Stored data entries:
____________

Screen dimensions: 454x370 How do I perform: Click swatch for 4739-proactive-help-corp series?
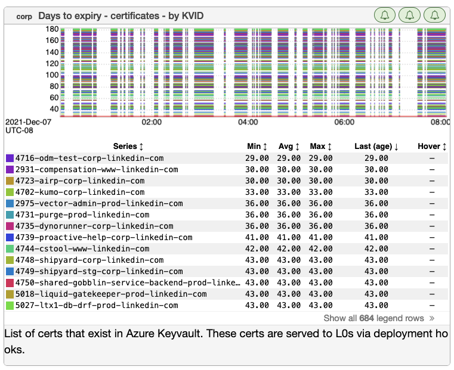(x=10, y=238)
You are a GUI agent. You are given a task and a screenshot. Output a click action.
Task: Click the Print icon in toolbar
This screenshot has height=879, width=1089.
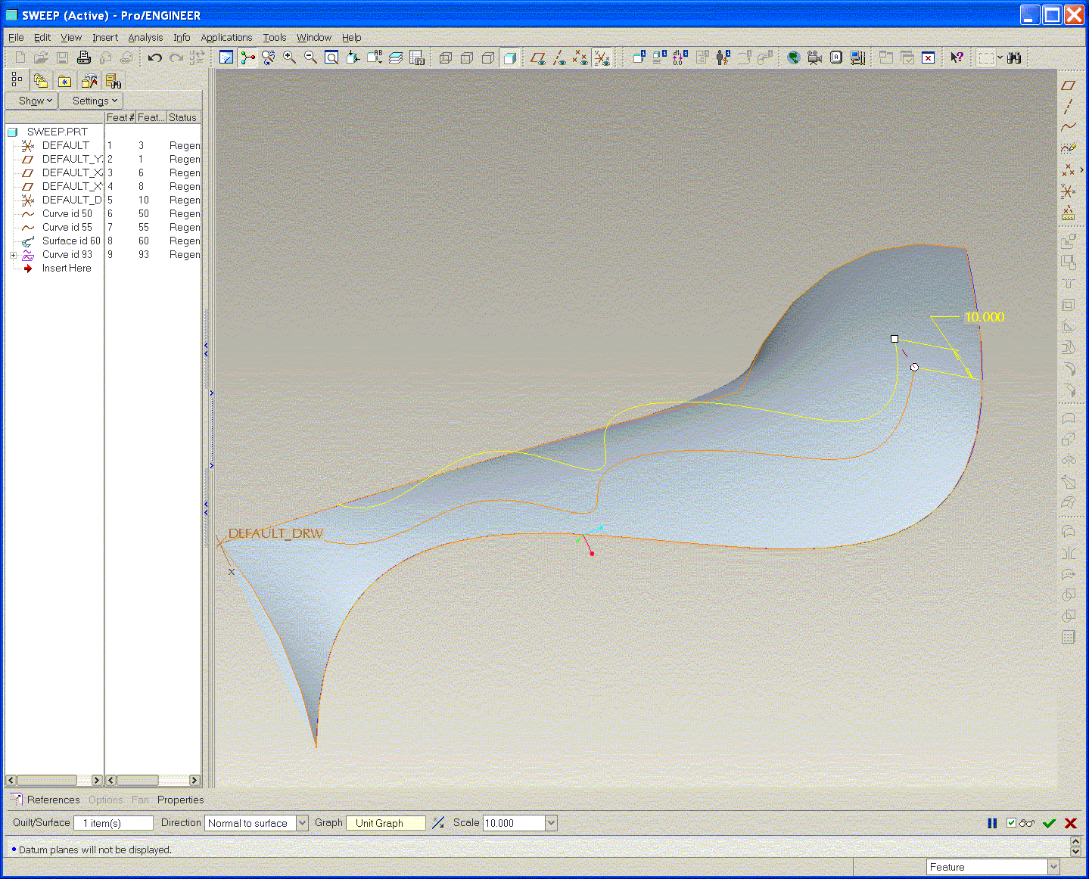point(84,57)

____________

If a record holds a picture, leave the picture out, but repeat every line exactly.

Task answer:
Screen dimensions: 454x370 How do I perform: Click swatch for 4739-proactive-help-corp series?
(x=10, y=238)
You are a GUI agent. You are given a task and a screenshot. Output a click action.
Task: Click the Print icon in toolbar
This screenshot has height=879, width=1089.
point(84,57)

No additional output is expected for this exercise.